Maybe this was why some of his best friends were old enough to be his grandparents — and why his grandparents were some of his best friends.
“He kept us young. He kept us out of rocking chairs,” says his grandmother, Nancy McDill. “If the Lord had put a tag on his little toe and said ‘You’ll have him this long,’ we’d have said, ‘Send him on.’ We wouldn’t have wanted to miss a moment of those wonderful years.”
During those years were lots of discussions about the church he wanted. He would point out the location for it when he and his grandma rode four-wheelers together, and he would ask his grandpa about once a month when they were going to start building.
Photo by Jessica Stewart / St. Joseph News-Press / Purchase this photo
Mackintyre's grandmother Nancy McDill built a model of Mackintyre's church, complete with pastor parking and a sign in the boy's hand writing.
“I kept putting him off, and I didn’t have any inkling we’d build anything more than a play church,” says his grandfather, Mackintyre McDill. “But then he left without the chance to inherit his portion of the farm, and I couldn’t think of anything better than to build his church out here.”
His church, now partially constructed, is a one-room structure that measures 24 feet by 36 feet. It will have high ceilings and a bright red roof, as well as an old church bell that Mackintyre had begged for and that he’d happily hung outside his cabin after his dad finally found it for him.
The bell was only the beginning of the contributions Mackintyre made to the building; the entire structure is being modeled after a birdhouse-sized church he built with his grandma just days before he died. And on the inside, his family plans to put the kind of vintage items he would have loved: old pews, old hymnals and old Bibles.
Although no congregation will meet there regularly, Mackintyre’s Church will be open to anyone at any time. It will be a place where his friends will come to play the bluegrass music he always loved. And it is where his cremated remains have been laid to rest in the fireproof, waterproof combination lock box he’d asked for and received on his birthday, just weeks before his death.
“He told me, ‘It’s important to have these, because it’s where you put your most precious things,’” his mother remembers.

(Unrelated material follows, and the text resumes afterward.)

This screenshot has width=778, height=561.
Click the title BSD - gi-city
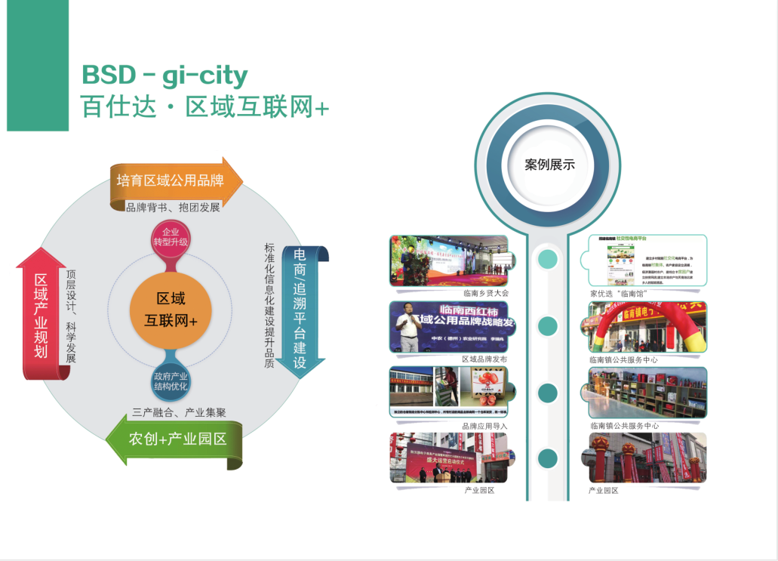click(x=165, y=75)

Two days before he died, Mackintyre began filling the box with a compass, keys and his mom’s battery-powered screwdriver; with casings from the 21-gun salute at a friend’s funeral, a barometer from a man at church and his own wallet, which held $54, photos and a driver’s license he’d made in case he ever got stopped while driving in his front yard.

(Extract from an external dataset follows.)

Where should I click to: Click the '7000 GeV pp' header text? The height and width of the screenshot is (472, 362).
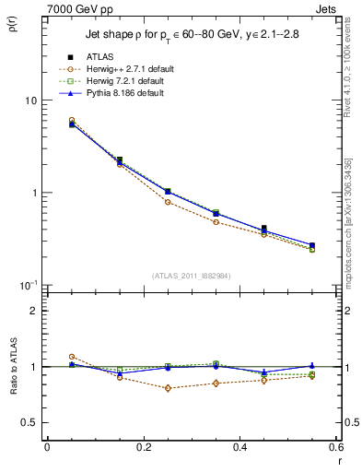pyautogui.click(x=81, y=9)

On Oct. 19, friends and family gathered for a dedication of Mackintyre’s Church and a celebration of his life. Some added notes and other treasures to the lock box where he’d stowed away his, and there was bluegrass music and food and fellowship — all things he’d loved.
Mackintyre’s remains and his treasures were buried that afternoon beneath the cross that stands tall beside the frame of his church. Perhaps fittingly, the only place in the Gartons’ home that offers a clear view of the cross is Mackintyre’s room.
“He wanted this church for a reason,” Mrs. Garton says. “I don’t know what that was or who it was for, but hopefully someone who needs it will find it. And we hope it will be a place that will bring joy and peace to people. That’s what Mackie would have wanted.”